Jay Foss concurs. An ad hoc task force member and treasurer of the Monterey chapter of the Alliance for the Mentally Ill, he says the Mason group "kept our noses to the grindstone." He concedes that he saw some "heel dragging" on the part of police early in the process. But in the end, he says, "everyone got together in a most impressive way. This is one of the greatest community efforts we''ve seen."

Mason still points to the fact that the task force was a proverbial day late; last year, as the task force worked away on its protocols, Joe Hernandez became the fifth mentally ill man to be killed by local law enforcement when he was shot multiple times by Salinas police officers.

Fortunately, no one is saying the plan is a dollar short.

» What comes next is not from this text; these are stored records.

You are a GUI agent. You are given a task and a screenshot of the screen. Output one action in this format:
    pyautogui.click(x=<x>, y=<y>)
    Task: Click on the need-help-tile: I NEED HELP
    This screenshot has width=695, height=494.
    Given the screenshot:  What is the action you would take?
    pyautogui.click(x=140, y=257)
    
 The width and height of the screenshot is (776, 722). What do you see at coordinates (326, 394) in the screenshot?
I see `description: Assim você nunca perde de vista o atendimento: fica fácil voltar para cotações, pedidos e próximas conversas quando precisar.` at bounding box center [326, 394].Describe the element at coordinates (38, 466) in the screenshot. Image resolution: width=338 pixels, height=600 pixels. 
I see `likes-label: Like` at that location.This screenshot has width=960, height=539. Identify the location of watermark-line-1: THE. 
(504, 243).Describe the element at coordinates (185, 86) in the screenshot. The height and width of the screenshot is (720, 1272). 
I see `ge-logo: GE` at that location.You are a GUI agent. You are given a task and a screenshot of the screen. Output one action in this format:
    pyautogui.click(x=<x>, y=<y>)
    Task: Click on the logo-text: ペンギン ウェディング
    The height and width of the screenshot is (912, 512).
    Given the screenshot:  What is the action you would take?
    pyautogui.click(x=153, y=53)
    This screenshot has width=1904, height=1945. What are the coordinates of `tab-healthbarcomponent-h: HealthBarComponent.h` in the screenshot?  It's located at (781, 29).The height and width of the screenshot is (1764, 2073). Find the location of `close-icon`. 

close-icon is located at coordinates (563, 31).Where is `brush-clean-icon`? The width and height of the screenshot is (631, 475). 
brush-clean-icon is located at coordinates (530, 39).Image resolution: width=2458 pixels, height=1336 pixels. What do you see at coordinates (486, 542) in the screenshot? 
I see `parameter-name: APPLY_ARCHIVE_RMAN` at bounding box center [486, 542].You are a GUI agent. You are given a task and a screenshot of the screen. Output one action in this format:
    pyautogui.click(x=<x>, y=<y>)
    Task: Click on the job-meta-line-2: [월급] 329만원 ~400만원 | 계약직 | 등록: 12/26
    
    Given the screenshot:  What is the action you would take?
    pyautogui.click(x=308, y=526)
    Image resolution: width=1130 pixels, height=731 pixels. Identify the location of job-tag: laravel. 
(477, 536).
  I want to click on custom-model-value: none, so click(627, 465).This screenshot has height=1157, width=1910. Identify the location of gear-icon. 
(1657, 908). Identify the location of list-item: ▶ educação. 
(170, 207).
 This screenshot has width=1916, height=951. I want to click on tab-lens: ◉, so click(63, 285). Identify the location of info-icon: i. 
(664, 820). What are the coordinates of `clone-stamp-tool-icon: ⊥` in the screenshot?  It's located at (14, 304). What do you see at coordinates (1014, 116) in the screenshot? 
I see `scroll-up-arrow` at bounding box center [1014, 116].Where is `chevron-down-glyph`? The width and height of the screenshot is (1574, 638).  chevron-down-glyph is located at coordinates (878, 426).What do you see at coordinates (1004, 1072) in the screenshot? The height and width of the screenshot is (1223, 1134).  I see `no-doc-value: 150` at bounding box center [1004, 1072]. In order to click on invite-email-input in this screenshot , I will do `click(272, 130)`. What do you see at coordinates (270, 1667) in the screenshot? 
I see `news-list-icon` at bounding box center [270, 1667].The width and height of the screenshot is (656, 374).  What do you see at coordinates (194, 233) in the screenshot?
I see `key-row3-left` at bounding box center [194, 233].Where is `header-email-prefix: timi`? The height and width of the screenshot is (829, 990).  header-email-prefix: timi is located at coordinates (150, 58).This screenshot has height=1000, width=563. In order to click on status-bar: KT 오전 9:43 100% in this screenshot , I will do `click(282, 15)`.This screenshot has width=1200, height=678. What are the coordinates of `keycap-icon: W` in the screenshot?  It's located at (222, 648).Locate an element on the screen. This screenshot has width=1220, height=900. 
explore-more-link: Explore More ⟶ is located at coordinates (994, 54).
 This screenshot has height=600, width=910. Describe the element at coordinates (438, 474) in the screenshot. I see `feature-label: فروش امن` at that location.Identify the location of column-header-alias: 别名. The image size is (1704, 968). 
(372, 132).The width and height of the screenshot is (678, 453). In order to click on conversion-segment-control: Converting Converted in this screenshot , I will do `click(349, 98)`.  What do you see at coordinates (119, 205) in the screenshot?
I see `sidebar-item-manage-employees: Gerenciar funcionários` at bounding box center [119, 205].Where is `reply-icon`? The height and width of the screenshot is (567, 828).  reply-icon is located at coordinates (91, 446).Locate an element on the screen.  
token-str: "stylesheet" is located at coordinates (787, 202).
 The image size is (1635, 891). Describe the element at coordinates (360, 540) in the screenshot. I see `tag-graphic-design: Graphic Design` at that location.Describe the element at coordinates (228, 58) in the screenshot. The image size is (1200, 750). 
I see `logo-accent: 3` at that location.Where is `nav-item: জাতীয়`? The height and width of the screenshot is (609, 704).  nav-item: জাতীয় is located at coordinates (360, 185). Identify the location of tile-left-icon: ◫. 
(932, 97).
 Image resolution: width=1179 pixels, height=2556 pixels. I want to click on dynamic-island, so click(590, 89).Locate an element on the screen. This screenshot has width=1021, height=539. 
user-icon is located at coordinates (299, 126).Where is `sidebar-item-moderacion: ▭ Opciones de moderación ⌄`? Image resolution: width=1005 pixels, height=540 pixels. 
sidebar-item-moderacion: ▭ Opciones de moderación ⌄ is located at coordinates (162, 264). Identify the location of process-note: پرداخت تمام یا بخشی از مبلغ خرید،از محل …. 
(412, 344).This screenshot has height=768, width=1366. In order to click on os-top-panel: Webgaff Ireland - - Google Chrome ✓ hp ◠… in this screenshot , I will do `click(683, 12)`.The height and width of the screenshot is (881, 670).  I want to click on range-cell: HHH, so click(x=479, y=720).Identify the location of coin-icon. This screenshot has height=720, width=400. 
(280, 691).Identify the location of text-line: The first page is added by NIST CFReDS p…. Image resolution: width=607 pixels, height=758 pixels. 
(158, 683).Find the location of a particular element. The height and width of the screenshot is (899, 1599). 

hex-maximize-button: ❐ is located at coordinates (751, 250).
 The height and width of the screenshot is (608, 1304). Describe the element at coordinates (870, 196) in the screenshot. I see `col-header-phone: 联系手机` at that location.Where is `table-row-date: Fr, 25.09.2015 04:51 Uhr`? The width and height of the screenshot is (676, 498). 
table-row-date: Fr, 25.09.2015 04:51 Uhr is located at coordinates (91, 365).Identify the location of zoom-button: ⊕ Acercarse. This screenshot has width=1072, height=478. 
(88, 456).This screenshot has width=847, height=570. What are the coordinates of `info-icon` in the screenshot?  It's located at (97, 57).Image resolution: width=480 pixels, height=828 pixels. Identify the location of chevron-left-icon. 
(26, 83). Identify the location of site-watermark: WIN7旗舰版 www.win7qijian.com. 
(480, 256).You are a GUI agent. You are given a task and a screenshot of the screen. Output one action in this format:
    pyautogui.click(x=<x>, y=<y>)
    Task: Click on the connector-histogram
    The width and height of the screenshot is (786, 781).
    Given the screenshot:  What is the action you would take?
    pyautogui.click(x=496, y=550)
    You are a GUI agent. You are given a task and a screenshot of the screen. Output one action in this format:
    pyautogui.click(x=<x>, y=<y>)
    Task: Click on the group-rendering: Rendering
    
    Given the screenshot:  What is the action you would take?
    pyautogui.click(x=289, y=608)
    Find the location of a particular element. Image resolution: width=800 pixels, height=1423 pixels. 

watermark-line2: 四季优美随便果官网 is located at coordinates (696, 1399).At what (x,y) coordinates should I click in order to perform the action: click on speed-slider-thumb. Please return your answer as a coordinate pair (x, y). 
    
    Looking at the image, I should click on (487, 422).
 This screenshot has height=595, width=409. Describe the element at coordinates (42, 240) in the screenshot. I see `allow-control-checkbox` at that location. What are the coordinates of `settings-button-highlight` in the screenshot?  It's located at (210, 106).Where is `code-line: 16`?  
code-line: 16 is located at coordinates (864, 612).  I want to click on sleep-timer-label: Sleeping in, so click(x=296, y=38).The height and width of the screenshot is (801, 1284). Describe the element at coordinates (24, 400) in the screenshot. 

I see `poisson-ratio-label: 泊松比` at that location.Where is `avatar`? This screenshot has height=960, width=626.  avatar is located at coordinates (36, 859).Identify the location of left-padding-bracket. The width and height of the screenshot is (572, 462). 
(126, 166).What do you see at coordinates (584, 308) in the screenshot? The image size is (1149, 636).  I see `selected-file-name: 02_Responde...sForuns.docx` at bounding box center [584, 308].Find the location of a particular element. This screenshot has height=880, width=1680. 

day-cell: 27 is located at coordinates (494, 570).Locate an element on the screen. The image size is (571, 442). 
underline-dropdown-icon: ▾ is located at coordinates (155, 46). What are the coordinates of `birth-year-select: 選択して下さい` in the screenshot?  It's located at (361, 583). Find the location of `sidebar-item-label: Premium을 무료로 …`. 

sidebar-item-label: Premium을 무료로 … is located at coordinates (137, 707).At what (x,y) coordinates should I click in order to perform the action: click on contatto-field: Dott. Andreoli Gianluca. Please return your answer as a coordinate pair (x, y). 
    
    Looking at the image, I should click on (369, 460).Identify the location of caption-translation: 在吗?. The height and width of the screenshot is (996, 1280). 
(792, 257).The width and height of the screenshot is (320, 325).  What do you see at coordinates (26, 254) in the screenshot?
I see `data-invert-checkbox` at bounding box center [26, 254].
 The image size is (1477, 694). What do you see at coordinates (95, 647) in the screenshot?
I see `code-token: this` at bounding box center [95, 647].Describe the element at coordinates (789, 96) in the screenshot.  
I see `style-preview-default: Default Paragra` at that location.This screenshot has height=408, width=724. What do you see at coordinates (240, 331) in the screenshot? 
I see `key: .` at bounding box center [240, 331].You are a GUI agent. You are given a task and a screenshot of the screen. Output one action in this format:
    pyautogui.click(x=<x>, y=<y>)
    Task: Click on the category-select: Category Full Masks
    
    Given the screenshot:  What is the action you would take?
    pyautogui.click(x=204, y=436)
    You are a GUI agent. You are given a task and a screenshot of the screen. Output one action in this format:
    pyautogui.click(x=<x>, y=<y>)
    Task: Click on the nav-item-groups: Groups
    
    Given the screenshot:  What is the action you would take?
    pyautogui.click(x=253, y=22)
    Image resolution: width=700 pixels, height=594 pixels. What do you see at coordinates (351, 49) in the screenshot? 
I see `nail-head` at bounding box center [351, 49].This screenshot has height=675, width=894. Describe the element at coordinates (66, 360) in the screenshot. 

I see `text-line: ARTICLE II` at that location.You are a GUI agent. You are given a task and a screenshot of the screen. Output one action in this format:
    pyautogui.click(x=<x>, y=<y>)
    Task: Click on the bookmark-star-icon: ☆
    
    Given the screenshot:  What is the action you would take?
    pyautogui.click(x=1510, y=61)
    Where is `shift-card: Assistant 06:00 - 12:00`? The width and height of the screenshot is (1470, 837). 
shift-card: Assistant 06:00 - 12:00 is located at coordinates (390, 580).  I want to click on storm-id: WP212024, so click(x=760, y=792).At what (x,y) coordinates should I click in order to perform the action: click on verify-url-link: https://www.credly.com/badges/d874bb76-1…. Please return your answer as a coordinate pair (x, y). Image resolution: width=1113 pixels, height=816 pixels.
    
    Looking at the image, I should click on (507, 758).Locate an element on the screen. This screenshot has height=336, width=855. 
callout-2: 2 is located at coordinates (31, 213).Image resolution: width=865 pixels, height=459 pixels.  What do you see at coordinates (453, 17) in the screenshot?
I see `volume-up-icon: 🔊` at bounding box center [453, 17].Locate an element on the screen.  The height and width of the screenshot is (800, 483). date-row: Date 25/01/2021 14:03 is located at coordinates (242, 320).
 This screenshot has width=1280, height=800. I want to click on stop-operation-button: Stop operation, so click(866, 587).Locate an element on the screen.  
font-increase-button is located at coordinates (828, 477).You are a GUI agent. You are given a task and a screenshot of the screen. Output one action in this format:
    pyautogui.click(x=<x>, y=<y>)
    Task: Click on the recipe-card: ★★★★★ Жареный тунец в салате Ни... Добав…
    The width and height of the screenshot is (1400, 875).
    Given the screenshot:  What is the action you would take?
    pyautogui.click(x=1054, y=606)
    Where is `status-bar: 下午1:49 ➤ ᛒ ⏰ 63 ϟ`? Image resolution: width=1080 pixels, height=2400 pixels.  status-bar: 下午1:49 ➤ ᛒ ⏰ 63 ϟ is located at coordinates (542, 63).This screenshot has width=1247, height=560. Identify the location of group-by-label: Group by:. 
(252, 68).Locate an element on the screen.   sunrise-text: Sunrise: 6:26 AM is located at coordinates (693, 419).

Everyone thinks the new protocols are a big step in the right direction. Says Mason, the establishment of the new program means "these unfortunate [mentally ill] people will not have died in vain."

Yet both Mason and Vaughn, Jr. say they will remain vigilant to ensure that all the new agreements are fully implemented. "People''s consciousness is raised now," says Vaughn Jr. "But that will fade."

Vaughn Jr. says he also remains concerned that the mental health department is not implementing any new training policies for its social workers. The Vaughn family claims that mistakes made by county social workers fed into the events that led to his father''s death, although interim director of health, Robert Egnew, responds that the county already has a training program for new staffers.

Most of all, Vaughn Jr. hopes that public attitudes about the mentally ill can be changed. He asserts that one of the most misunderstood issues about mentally ill people is that they are not important family members.

"My father, despite being mentally ill, was the head of our household," he says.